## Work instruction
Lines in the following data that contain the string "Select" are to be counted. Report only their number.

+++ Data to process +++

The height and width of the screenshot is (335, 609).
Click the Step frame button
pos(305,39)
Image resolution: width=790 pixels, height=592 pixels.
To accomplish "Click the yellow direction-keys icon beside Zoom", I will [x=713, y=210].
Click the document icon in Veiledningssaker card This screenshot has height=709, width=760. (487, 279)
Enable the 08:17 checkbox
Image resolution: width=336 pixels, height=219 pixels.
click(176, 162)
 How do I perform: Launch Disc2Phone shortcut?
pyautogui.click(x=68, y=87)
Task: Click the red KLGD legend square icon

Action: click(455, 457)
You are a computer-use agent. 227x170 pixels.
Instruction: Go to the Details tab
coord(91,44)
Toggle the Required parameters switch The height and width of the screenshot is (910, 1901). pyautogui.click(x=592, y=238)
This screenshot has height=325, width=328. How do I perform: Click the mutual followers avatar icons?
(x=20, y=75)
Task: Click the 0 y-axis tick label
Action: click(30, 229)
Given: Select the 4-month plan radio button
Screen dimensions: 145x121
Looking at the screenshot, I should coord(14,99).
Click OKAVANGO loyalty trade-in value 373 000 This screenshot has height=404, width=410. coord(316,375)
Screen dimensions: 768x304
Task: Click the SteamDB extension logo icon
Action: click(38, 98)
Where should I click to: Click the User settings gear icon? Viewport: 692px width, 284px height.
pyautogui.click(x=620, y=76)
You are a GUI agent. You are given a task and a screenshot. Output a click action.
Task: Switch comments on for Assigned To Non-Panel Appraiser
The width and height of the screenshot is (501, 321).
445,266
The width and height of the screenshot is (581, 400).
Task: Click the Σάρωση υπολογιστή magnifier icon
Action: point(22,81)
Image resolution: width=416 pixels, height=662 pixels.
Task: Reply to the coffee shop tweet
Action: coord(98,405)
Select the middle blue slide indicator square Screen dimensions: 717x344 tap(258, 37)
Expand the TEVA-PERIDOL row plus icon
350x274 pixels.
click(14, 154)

+++

## Result
2